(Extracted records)
================================

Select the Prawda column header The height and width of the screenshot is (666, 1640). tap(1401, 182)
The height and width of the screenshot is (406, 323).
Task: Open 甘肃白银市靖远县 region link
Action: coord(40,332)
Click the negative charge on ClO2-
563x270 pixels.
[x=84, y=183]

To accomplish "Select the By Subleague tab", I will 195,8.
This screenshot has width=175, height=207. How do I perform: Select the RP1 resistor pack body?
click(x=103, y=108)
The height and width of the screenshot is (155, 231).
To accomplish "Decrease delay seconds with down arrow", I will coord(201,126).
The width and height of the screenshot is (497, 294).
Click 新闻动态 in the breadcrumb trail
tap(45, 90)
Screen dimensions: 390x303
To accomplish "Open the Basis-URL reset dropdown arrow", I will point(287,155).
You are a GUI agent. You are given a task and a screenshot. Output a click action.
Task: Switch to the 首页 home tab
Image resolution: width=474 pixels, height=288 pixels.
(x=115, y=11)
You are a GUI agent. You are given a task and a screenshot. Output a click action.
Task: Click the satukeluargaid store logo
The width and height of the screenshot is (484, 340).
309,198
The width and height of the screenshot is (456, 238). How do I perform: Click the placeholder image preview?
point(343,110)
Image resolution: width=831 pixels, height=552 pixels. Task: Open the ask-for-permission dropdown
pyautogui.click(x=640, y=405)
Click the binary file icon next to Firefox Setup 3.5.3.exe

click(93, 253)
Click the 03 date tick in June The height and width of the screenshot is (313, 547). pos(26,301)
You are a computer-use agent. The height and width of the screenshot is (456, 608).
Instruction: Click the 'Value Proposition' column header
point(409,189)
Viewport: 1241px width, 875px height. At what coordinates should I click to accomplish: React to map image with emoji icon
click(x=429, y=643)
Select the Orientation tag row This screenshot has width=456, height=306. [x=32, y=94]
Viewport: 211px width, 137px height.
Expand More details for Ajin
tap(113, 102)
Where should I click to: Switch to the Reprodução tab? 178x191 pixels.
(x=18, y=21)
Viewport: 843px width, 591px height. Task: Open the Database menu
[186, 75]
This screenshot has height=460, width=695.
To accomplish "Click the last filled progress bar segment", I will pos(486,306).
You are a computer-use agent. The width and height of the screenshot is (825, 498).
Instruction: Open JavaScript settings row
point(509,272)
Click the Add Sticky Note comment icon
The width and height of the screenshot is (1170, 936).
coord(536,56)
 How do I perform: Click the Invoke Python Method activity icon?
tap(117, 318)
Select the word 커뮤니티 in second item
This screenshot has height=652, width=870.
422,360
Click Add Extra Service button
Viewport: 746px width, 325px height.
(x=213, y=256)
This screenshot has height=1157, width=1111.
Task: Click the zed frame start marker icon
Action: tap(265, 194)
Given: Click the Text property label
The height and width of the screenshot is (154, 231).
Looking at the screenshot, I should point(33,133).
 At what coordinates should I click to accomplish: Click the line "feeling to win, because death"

================================

Restate the records above verbatim, omitting no line.

Select the Prawda column header The height and width of the screenshot is (666, 1640). tap(1401, 182)
The height and width of the screenshot is (406, 323).
Task: Open 甘肃白银市靖远县 region link
Action: coord(40,332)
Click the negative charge on ClO2-
563x270 pixels.
[x=84, y=183]

To accomplish "Select the By Subleague tab", I will 195,8.
This screenshot has width=175, height=207. How do I perform: Select the RP1 resistor pack body?
click(x=103, y=108)
The height and width of the screenshot is (155, 231).
To accomplish "Decrease delay seconds with down arrow", I will coord(201,126).
The width and height of the screenshot is (497, 294).
Click 新闻动态 in the breadcrumb trail
tap(45, 90)
Screen dimensions: 390x303
To accomplish "Open the Basis-URL reset dropdown arrow", I will point(287,155).
You are a GUI agent. You are given a task and a screenshot. Output a click action.
Task: Switch to the 首页 home tab
Image resolution: width=474 pixels, height=288 pixels.
(x=115, y=11)
You are a GUI agent. You are given a task and a screenshot. Output a click action.
Task: Click the satukeluargaid store logo
The width and height of the screenshot is (484, 340).
309,198
The width and height of the screenshot is (456, 238). How do I perform: Click the placeholder image preview?
point(343,110)
Image resolution: width=831 pixels, height=552 pixels. Task: Open the ask-for-permission dropdown
pyautogui.click(x=640, y=405)
Click the binary file icon next to Firefox Setup 3.5.3.exe

click(93, 253)
Click the 03 date tick in June The height and width of the screenshot is (313, 547). pos(26,301)
You are a computer-use agent. The height and width of the screenshot is (456, 608).
Instruction: Click the 'Value Proposition' column header
point(409,189)
Viewport: 1241px width, 875px height. At what coordinates should I click to accomplish: React to map image with emoji icon
click(x=429, y=643)
Select the Orientation tag row This screenshot has width=456, height=306. [x=32, y=94]
Viewport: 211px width, 137px height.
Expand More details for Ajin
tap(113, 102)
Where should I click to: Switch to the Reprodução tab? 178x191 pixels.
(x=18, y=21)
Viewport: 843px width, 591px height. Task: Open the Database menu
[186, 75]
This screenshot has height=460, width=695.
To accomplish "Click the last filled progress bar segment", I will pos(486,306).
You are a computer-use agent. The width and height of the screenshot is (825, 498).
Instruction: Open JavaScript settings row
point(509,272)
Click the Add Sticky Note comment icon
The width and height of the screenshot is (1170, 936).
coord(536,56)
 How do I perform: Click the Invoke Python Method activity icon?
tap(117, 318)
Select the word 커뮤니티 in second item
This screenshot has height=652, width=870.
422,360
Click Add Extra Service button
Viewport: 746px width, 325px height.
(x=213, y=256)
This screenshot has height=1157, width=1111.
Task: Click the zed frame start marker icon
Action: tap(265, 194)
Given: Click the Text property label
The height and width of the screenshot is (154, 231).
Looking at the screenshot, I should point(33,133).
 At what coordinates should I click to accomplish: Click the line "feeling to win, because death"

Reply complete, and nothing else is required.